- _WHAT THE EXERCISE ASKS_
From the first line of the listing below to the line containing "The width and height of the screenshot is (644, 312).", write out everything exactly. No pictures.
[Start of section]
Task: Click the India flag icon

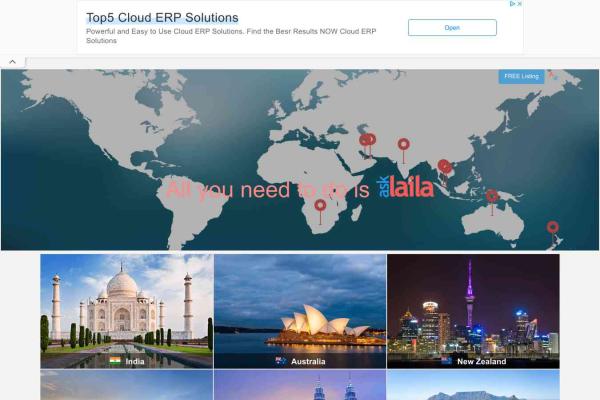Action: coord(115,361)
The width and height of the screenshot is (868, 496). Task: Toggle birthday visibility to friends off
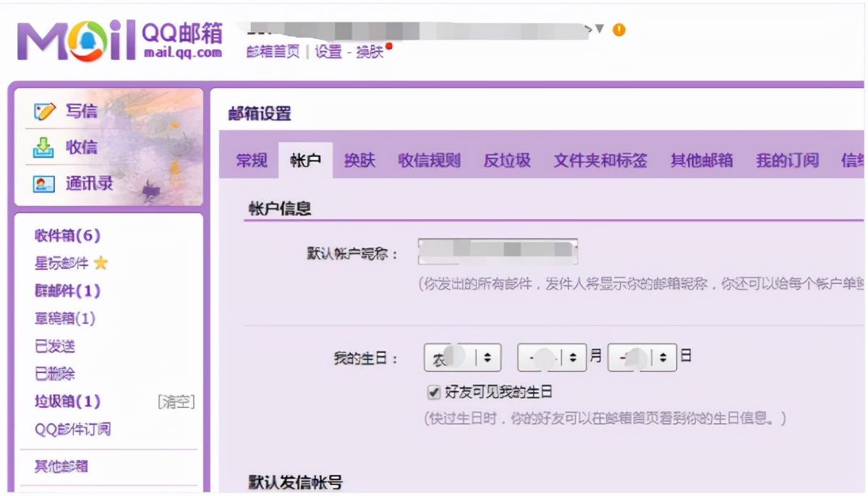click(x=433, y=393)
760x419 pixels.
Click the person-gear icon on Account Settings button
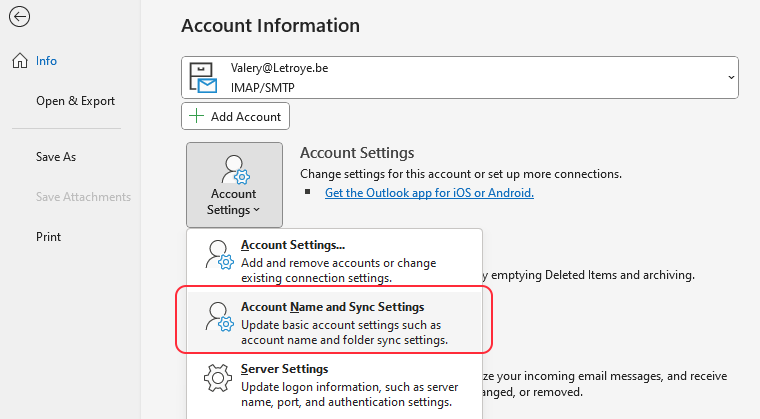coord(236,170)
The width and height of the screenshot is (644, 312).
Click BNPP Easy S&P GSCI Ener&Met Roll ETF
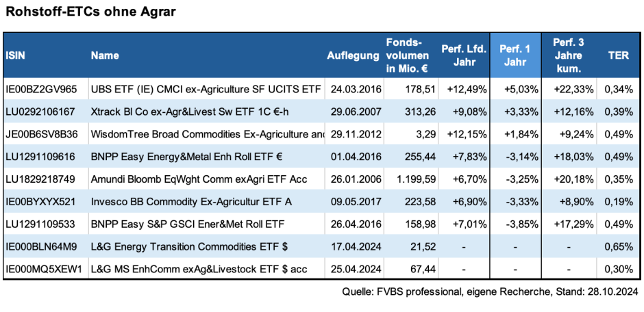point(187,224)
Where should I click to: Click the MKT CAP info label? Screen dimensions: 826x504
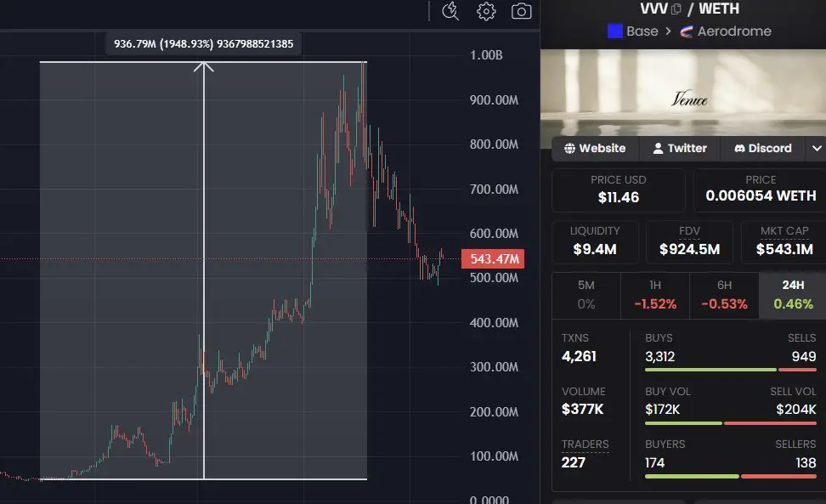tap(784, 230)
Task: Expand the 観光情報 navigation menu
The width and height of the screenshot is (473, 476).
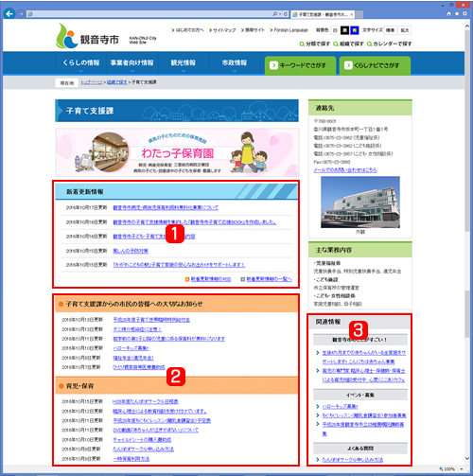Action: point(184,63)
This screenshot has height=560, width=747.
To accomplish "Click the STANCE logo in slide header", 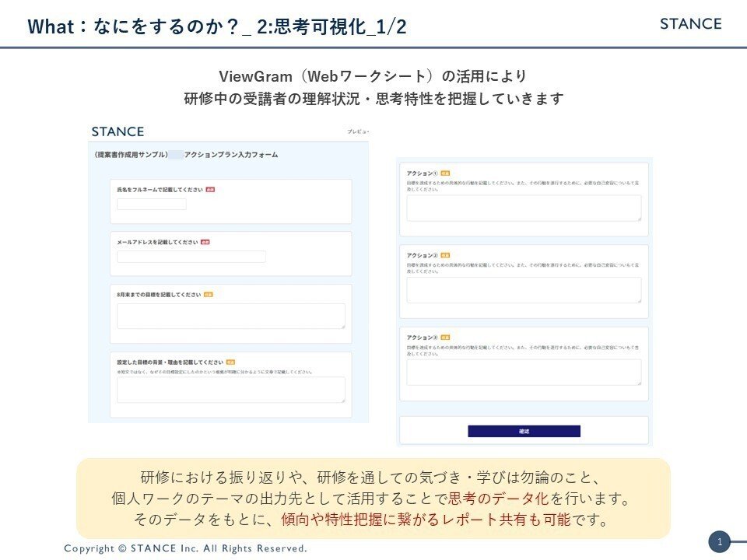I will coord(690,23).
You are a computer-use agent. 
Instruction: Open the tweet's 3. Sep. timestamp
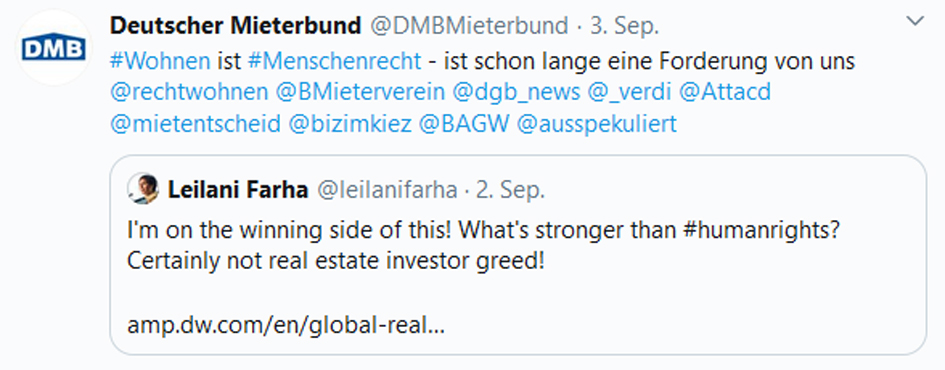(625, 25)
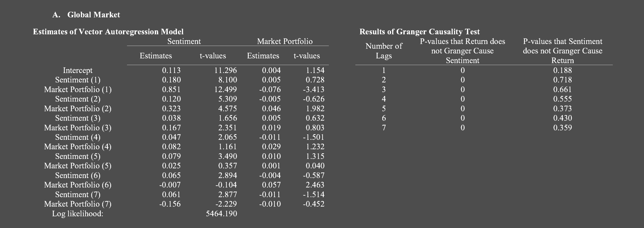Select the "Market Portfolio" column group header

pyautogui.click(x=285, y=41)
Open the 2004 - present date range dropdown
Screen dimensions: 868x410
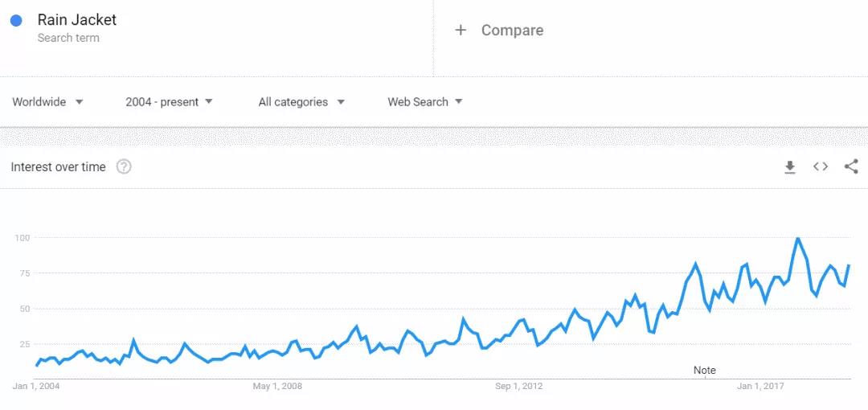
[End of section]
- _YOUR RESPONSE_
Task: Click the India flag icon

Action: coord(115,361)
The width and height of the screenshot is (868, 496). Task: Toggle birthday visibility to friends off
click(x=433, y=393)
760x419 pixels.
Click the person-gear icon on Account Settings button
coord(236,170)
The width and height of the screenshot is (644, 312).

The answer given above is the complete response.